A LEGISLATOR has filed a bill seeking to provide unemployment financial assistance for government employees in contractual, casual and job-order work.
Kabayan Party List Rep. Ron P. Salo filed House Bill 6186, which if passed will be known as The Government Unemployment Assurance Fund.
“With the regularization of all government employees still being a work in progress, it is necessary that a financial assistance be extended to these employees upon the termination of their contract in order to assist them as they seek other employment opportunities,” Mr. Salo said in his explanatory note.
Under the bill, contractual, casual or job-order government employees, who were pre-terminated by the government without the consent of the employee concerned, are eligible for aid.

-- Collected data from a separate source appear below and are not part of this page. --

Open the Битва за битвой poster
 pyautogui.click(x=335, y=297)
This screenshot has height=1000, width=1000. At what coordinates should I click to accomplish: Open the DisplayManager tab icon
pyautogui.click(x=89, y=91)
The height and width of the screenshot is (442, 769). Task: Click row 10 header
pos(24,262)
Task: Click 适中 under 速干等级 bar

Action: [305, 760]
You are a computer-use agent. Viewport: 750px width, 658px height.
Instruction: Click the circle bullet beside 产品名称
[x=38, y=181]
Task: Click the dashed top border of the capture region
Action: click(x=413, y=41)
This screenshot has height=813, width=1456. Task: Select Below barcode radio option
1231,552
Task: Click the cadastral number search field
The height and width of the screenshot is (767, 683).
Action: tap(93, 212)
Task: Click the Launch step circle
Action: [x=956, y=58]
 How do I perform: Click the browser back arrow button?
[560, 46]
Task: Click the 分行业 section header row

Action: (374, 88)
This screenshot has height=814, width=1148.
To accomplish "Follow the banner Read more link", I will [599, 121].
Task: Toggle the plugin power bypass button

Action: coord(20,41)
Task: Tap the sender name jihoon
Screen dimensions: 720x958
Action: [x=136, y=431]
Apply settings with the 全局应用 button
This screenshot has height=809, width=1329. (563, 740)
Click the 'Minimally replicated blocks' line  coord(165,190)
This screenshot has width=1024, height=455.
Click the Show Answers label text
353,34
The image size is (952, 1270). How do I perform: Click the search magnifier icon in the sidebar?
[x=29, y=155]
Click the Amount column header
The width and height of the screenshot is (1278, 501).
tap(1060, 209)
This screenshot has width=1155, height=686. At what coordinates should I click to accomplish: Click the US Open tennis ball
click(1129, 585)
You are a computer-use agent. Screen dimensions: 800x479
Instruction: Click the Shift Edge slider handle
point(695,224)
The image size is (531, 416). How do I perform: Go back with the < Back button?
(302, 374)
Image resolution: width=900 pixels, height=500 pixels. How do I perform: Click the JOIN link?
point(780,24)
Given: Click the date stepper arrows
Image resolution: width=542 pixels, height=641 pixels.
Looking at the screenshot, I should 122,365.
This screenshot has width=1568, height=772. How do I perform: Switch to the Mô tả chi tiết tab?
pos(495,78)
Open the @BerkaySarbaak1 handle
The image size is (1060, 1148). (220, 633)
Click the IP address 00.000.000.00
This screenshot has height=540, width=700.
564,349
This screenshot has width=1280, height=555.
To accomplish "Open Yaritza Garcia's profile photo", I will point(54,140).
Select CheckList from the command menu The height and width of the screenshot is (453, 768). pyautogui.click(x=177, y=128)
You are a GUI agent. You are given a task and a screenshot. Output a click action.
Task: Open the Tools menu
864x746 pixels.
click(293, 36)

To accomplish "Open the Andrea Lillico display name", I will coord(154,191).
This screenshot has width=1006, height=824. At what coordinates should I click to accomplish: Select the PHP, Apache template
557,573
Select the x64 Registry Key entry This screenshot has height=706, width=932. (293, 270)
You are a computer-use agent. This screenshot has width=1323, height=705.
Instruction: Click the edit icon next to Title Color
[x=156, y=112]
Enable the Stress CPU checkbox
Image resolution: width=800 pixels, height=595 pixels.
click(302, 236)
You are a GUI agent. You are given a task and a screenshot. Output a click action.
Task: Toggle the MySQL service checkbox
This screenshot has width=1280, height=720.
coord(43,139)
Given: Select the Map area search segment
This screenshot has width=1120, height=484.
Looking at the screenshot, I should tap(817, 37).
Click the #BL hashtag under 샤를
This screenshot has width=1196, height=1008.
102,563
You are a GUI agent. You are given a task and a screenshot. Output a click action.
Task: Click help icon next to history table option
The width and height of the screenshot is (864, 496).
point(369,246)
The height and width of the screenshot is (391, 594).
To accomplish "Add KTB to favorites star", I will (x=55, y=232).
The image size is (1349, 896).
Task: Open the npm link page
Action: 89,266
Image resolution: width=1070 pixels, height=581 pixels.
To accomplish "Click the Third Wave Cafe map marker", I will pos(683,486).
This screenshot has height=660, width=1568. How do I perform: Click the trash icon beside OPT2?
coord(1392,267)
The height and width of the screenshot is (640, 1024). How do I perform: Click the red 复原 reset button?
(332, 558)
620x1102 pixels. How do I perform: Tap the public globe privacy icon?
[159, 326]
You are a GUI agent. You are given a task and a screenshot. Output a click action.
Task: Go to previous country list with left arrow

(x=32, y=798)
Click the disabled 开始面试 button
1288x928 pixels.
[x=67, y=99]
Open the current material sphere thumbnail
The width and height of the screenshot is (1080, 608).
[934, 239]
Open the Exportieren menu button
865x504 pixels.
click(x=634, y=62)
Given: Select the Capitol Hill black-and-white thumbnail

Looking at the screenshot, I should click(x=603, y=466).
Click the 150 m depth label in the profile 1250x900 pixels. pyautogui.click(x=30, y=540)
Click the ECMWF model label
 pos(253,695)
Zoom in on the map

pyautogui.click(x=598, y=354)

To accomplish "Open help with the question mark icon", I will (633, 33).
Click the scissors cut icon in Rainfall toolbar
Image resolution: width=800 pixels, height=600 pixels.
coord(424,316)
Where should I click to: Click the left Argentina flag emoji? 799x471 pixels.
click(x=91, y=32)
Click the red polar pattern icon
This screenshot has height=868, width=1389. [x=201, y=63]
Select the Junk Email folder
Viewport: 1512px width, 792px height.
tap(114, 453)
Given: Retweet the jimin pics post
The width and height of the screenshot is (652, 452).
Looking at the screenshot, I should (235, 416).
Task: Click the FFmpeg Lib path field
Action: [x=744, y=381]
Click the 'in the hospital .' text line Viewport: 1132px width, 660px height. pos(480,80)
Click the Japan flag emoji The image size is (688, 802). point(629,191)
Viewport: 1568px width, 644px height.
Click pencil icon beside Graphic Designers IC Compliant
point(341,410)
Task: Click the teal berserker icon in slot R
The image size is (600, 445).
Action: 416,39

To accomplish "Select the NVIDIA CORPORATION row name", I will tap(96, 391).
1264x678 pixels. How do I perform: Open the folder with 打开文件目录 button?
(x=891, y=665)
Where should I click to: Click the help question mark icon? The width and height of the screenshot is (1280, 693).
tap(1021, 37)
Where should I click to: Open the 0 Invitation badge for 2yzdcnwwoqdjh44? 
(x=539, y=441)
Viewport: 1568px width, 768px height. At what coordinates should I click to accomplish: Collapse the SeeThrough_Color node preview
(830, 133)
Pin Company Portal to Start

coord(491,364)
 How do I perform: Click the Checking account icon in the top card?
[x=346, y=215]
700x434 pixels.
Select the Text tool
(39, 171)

Funding will be sourced from mandatory contributions by the employer and employees.
Employers will be required to remit 20% of the employee’s monthly basic compensation within seven days from the end of each month. Meanwhile, employees will remit five percent of his or her monthly basic compensation within the same period.
An eligible government employee will be given unemployment financial assistance if he or she is separated from work for at least 30 days.
In case the employment contract is renewed, the benefits under the bill will not be provided.
“Notwithstanding the above measures, the government should implement more measures aimed at the regularization of as many government employees as possible, in order for the government to have the moral ascendancy to call for an end to the practice of ‘endo.’ Nonetheless, it is noted that regularizing all these ‘endos’ in the government will pose a great challenge, especially on the aspect of fiscal management,” Mr. Salo said.
On Wednesday, the House committee on civil service and professional regulation approved a substitute bill seeking to grant regular status and civil service eligibility to contractual, job-order, and casual government employees.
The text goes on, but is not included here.